# YOUR INSTRUCTIONS
Quote the following lines word for word, leaving out the pictures.

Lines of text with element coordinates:

────────────────────────────────────────

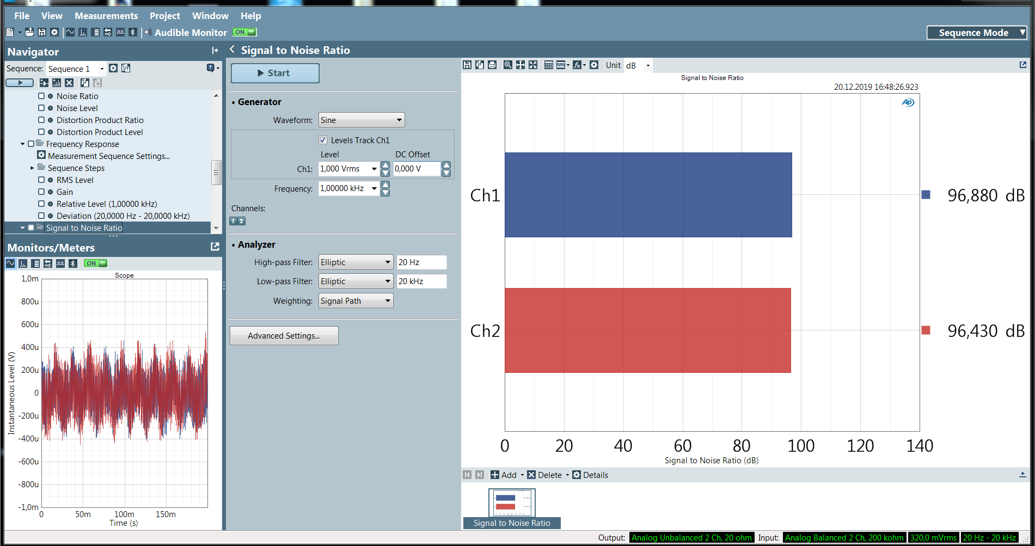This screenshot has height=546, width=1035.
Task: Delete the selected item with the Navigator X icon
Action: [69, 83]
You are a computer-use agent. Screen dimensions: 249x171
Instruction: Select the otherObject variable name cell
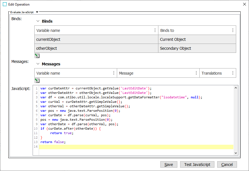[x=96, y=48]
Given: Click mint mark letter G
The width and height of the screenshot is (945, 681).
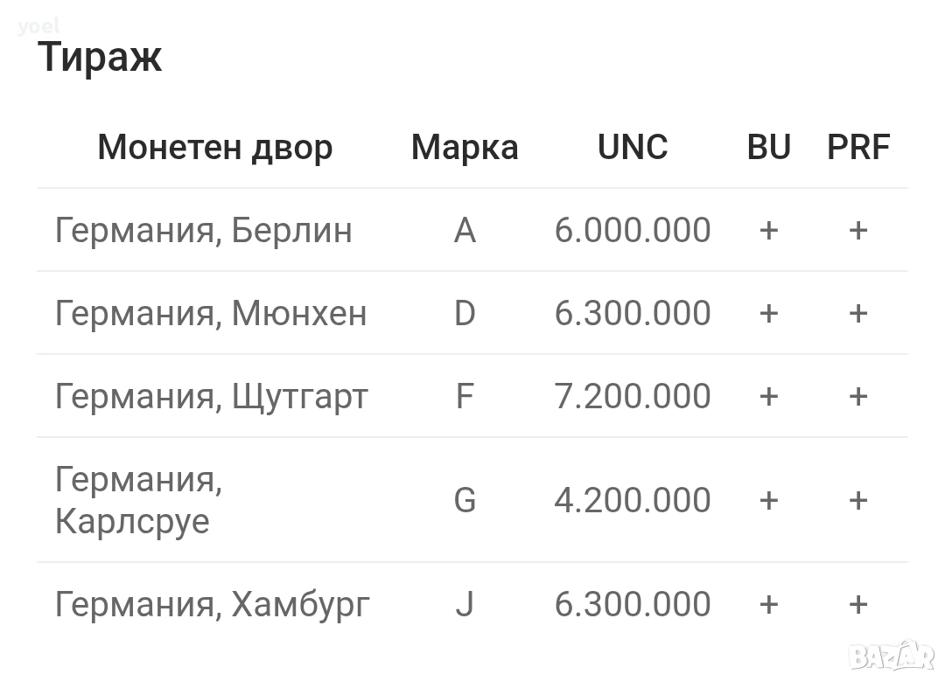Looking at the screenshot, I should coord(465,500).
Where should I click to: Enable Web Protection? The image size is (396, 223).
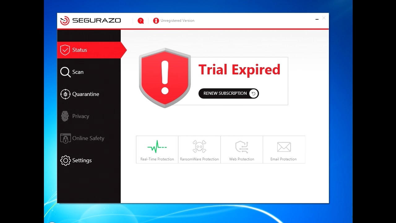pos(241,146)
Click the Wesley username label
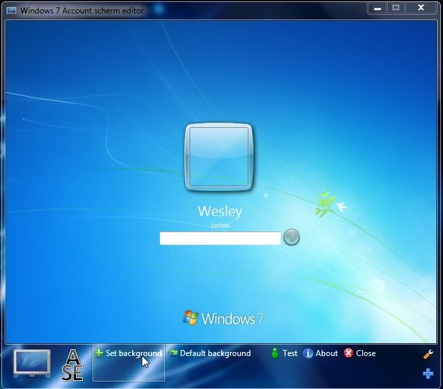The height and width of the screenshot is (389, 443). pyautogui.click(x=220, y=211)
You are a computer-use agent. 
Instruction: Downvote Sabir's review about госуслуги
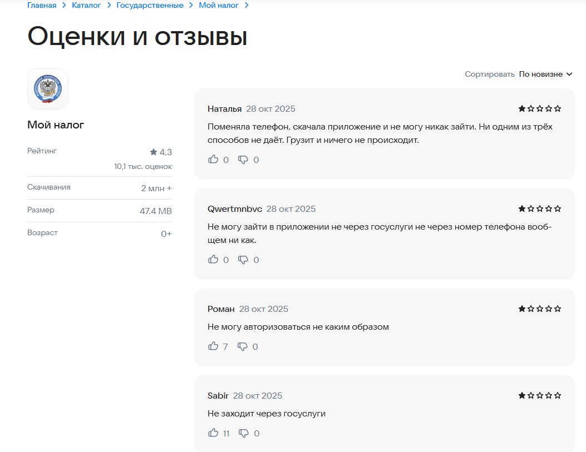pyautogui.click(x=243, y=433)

────────────────────────────────────────

# CORRECT OUTPUT
This screenshot has height=546, width=1035.
Task: Delete the selected item with the Navigator X icon
Action: [69, 83]
You are a computer-use agent. Screen dimensions: 249x171
Instruction: Select the otherObject variable name cell
[x=96, y=48]
Given: Click mint mark letter G
The width and height of the screenshot is (945, 681).
Looking at the screenshot, I should coord(465,500).
Where should I click to: Enable Web Protection? The image size is (396, 223).
pos(241,146)
Click the Wesley username label
The height and width of the screenshot is (389, 443). pyautogui.click(x=220, y=211)
You are a computer-use agent. 
Instruction: Downvote Sabir's review about госуслуги
pyautogui.click(x=243, y=433)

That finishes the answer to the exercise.